* [TASK DETAILS]: As you look over the data below, please find each line where the word "page" appears, then copy it.

* [MATERIAL FOR THIS EXERCISE]:
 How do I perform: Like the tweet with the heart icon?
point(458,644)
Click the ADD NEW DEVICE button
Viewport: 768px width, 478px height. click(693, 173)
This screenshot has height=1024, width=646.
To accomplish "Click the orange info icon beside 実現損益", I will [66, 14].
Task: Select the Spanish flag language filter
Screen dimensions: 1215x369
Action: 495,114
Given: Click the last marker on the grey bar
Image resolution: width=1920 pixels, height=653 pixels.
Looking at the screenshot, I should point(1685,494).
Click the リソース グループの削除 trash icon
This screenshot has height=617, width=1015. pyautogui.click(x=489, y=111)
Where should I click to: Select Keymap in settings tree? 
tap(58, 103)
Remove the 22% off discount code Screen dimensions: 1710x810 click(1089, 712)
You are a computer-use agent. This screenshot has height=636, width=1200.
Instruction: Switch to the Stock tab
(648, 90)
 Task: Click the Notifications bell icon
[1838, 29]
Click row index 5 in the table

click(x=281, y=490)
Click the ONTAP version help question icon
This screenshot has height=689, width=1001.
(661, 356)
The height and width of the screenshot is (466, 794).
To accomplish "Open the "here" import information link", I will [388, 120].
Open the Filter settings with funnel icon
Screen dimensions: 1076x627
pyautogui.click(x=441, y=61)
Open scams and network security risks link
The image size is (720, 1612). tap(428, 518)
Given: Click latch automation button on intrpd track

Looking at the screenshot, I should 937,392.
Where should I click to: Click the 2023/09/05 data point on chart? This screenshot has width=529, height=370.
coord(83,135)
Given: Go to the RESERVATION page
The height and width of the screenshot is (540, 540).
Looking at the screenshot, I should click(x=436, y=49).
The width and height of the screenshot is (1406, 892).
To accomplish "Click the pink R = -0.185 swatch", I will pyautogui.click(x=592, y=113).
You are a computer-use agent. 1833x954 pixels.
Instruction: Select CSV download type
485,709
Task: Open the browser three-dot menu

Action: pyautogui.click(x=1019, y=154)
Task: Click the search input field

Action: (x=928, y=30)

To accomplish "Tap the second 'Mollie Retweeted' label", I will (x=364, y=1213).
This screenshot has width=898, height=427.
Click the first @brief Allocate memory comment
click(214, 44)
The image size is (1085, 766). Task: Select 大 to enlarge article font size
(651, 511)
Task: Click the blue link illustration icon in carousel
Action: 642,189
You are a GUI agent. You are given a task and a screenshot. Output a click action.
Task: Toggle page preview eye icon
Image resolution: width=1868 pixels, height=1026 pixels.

* [RESPONSE TO THE TASK]:
Given: Go to the RESERVATION page
Task: Toggle page preview eye icon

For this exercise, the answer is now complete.